Investigating a catalyst under relevant
application conditions
is experimentally challenging and parameters like reaction conditions
in terms of temperature, pressure, and reactant mixing ratios, as
well as catalyst design, may significantly impact the obtained experimental
results. For Pt catalysts widely used for the oxidation of carbon
monoxide, there is keen debate on the oxidation state of the surface
at high temperatures and at/above atmospheric pressure, as well as
on the most active surface state under these conditions. Here, we
employ a nanoreactor in combination with single-particle plasmonic
nanospectroscopy to investigate individual Pt catalyst nanoparticles
localized inside a nanofluidic model pore during carbon monoxide oxidation
at 2 bar in the 450–550 K temperature range. As a main finding,
we demonstrate that our single-particle measurements effectively resolve
a kinetic phase transition during the reaction and that each individual
particle has a unique response.
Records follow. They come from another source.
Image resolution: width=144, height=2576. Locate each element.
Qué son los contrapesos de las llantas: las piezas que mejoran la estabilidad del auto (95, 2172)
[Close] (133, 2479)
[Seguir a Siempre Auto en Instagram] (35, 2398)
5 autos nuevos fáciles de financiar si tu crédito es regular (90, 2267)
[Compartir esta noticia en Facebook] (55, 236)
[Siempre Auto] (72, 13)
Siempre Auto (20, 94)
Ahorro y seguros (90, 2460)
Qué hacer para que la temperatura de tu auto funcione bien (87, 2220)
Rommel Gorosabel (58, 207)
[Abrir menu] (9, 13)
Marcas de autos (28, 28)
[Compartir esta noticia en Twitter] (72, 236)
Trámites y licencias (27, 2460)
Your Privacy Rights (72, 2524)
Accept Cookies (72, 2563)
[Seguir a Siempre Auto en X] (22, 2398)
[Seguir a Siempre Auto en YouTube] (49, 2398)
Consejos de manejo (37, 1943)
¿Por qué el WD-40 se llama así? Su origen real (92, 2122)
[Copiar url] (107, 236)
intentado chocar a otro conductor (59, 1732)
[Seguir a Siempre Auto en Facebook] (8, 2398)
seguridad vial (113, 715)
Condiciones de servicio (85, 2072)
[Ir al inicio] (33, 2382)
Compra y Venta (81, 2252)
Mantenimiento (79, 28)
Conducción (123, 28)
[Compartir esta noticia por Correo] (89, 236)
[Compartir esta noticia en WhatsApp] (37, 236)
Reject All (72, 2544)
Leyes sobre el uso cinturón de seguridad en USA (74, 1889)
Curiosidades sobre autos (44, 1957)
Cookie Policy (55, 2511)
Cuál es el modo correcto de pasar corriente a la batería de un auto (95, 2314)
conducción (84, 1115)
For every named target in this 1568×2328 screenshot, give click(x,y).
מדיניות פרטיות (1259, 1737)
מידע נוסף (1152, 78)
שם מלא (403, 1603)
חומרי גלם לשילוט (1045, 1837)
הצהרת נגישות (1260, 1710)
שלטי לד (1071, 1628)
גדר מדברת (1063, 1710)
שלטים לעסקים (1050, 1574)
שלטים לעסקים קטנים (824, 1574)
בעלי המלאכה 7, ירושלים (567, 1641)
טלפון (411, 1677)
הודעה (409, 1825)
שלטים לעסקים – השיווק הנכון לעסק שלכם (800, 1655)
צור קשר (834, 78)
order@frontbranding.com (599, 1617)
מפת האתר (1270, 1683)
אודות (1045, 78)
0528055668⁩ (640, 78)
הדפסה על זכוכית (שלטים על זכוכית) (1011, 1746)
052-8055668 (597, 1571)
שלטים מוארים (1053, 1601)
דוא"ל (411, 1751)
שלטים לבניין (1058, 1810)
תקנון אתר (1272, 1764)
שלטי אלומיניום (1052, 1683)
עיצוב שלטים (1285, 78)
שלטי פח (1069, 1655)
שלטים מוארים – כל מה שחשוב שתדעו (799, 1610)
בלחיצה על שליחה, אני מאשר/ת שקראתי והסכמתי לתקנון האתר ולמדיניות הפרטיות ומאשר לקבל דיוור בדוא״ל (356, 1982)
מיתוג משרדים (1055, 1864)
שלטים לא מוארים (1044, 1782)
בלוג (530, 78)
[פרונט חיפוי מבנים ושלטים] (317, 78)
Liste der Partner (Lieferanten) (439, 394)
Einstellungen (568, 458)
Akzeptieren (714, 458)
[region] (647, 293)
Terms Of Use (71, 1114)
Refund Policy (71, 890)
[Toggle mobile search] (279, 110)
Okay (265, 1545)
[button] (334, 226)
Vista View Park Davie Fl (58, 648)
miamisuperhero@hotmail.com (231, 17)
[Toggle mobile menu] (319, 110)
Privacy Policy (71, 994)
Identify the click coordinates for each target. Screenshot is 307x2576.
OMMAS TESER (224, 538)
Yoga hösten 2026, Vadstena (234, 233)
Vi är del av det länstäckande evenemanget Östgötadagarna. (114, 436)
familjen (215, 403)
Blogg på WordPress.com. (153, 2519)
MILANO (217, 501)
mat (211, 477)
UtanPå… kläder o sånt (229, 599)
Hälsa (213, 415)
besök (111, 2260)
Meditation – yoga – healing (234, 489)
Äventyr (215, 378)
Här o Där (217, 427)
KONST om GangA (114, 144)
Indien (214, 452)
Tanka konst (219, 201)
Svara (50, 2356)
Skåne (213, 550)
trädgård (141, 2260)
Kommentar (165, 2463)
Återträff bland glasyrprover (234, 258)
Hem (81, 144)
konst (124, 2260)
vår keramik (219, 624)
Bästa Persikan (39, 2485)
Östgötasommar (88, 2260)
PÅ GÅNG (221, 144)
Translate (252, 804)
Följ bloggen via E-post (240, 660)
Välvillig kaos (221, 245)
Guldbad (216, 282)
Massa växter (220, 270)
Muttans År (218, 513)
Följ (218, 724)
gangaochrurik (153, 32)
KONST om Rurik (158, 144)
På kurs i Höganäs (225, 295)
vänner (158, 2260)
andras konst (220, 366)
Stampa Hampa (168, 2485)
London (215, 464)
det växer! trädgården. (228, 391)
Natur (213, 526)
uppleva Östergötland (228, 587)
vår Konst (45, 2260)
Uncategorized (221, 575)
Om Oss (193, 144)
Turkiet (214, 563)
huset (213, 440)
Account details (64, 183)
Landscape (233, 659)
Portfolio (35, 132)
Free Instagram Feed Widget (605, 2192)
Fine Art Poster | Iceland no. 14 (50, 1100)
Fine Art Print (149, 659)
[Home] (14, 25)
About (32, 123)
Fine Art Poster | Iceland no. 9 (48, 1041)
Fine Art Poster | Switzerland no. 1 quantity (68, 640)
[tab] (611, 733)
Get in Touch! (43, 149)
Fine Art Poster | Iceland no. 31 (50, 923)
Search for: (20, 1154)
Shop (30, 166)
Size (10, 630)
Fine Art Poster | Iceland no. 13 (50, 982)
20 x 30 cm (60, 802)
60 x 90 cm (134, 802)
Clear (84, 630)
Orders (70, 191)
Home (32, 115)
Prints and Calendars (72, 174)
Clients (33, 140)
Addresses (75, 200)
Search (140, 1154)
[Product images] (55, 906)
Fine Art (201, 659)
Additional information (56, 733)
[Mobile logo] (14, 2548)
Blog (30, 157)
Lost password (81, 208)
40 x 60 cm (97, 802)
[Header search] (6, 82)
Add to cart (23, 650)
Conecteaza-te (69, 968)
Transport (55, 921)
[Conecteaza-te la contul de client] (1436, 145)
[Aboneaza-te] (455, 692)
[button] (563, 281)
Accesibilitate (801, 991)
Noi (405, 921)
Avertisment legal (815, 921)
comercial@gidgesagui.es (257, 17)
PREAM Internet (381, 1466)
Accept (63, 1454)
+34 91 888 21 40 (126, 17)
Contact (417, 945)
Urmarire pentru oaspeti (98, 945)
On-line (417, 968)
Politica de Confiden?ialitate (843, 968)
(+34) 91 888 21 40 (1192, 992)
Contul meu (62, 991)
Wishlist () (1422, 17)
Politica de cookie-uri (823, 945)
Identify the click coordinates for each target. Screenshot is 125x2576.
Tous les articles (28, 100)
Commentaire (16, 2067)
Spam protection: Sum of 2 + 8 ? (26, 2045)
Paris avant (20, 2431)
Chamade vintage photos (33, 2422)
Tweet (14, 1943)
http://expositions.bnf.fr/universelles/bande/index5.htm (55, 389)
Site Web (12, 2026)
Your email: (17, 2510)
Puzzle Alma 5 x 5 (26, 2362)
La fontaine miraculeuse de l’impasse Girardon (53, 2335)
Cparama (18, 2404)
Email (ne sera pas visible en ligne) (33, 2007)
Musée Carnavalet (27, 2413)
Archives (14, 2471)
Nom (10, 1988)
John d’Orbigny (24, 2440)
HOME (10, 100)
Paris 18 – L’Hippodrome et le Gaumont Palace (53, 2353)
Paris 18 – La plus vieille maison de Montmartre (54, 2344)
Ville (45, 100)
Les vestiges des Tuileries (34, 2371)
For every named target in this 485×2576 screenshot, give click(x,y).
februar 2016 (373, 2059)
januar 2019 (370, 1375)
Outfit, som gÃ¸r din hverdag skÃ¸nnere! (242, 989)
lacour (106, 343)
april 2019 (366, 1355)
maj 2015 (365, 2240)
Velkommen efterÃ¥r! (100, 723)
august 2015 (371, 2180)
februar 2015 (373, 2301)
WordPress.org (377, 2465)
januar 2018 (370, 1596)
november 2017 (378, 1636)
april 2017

Based on spatially resolved measurements,
we furthermore observe how reactant concentration gradients formed
due to conversion inside the model pore give rise to position-dependent
kinetic phase transitions of the individual particles. Finally, employing
extensive electrodynamics simulations, we unravel the surface chemistry
of the individual Pt nanoparticles as a function of reactant composition
and find strongly temperature-dependent Pt-oxide formation and oxygen
spillover to the SiO
2
support as the main processes. These
results therefore support the existence of a Pt surface oxide in the
regime of high catalyst activity and demonstrate the possibility to
use plasmonic nanospectroscopy in combination with nanofluidics as
a tool for in situ studies of individual catalyst particles.